▶ _Your objective_: Update the lines below by replacing "Viewport" with "Window" and keeping everything else the same. Leave the pictures out of your answer.
____ Entries shown
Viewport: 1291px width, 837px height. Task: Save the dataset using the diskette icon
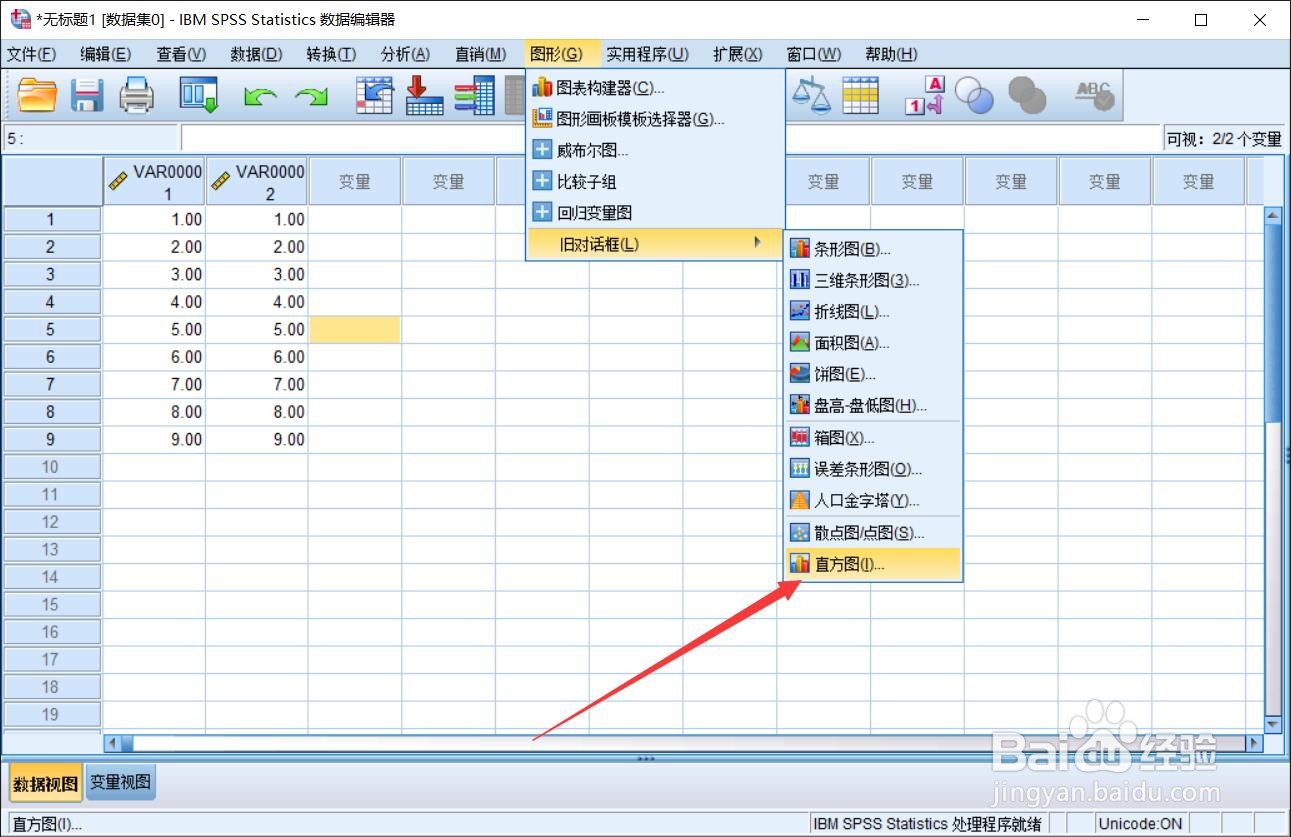point(86,95)
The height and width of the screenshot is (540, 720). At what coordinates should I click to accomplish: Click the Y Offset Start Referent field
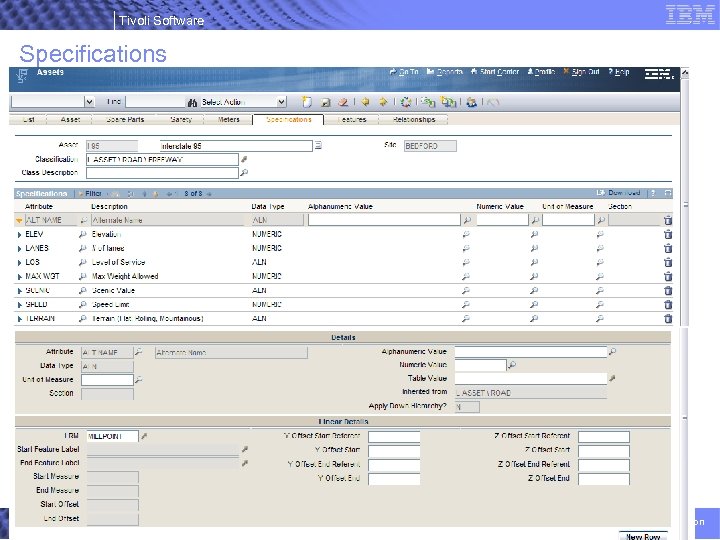click(x=394, y=437)
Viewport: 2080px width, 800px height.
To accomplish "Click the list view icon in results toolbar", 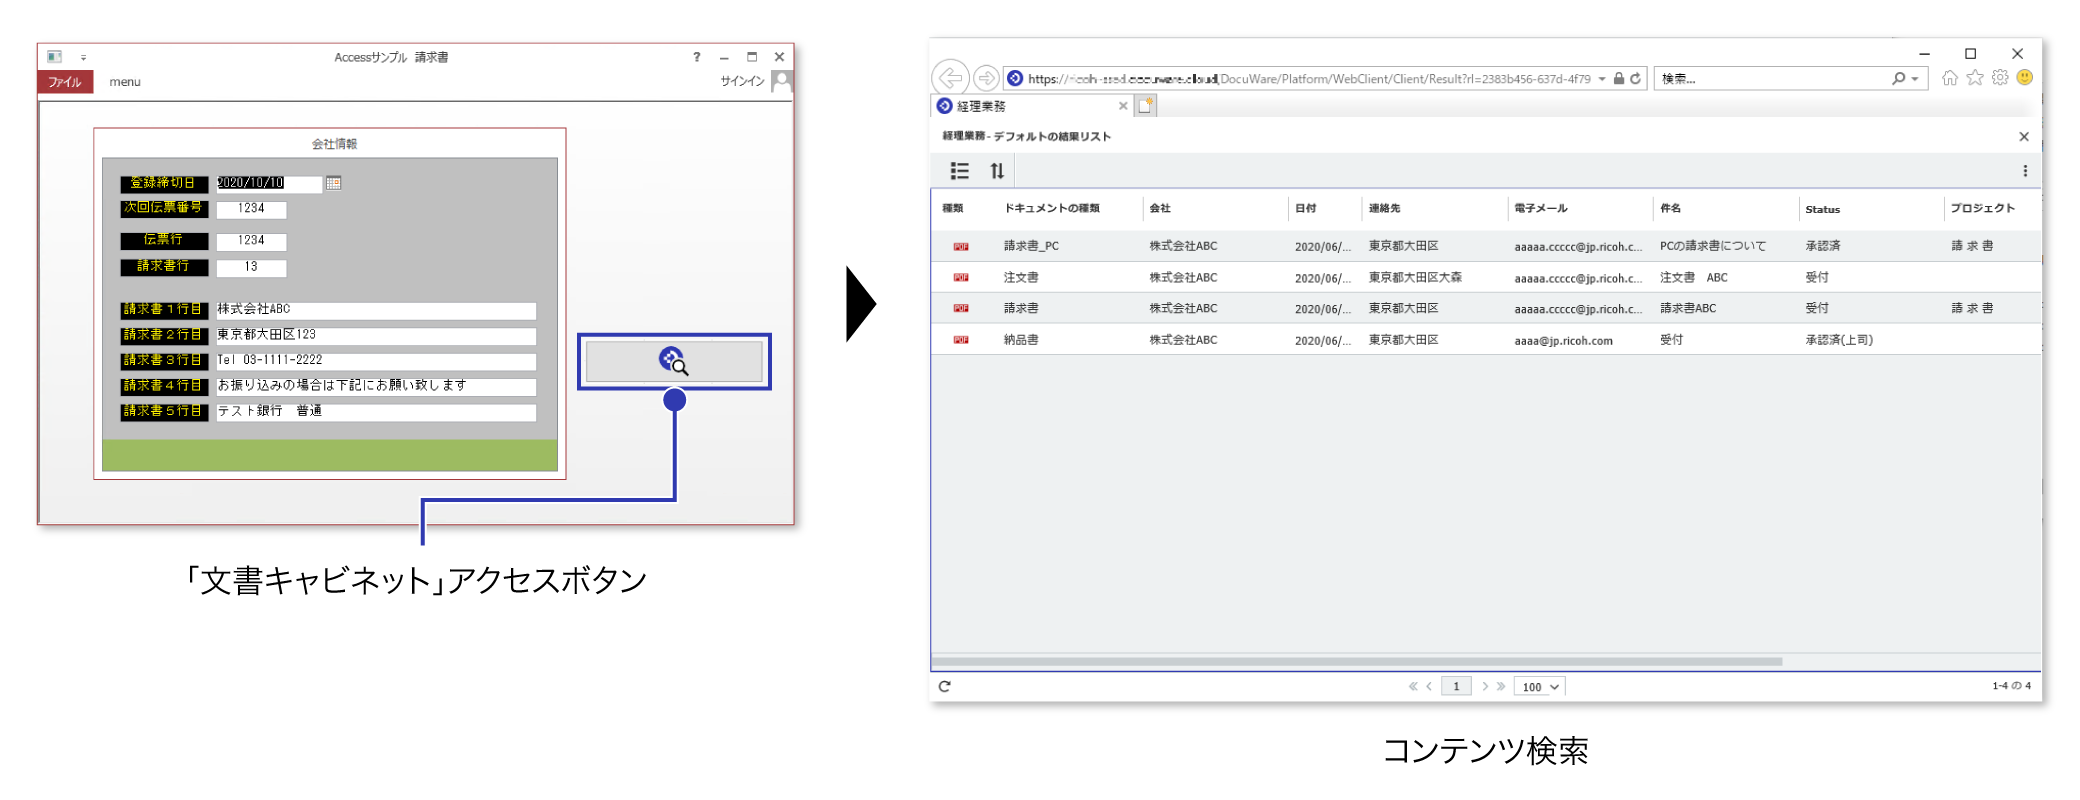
________
▶ _Complete output_:
Window: 1291px width, 837px height. Task: Save the dataset using the diskette icon
point(86,95)
The height and width of the screenshot is (540, 720). At what coordinates should I click to accomplish: Click the Y Offset Start Referent field
click(x=394, y=437)
Window: 2080px width, 800px height.
To accomplish "Click the list view icon in results toolbar", 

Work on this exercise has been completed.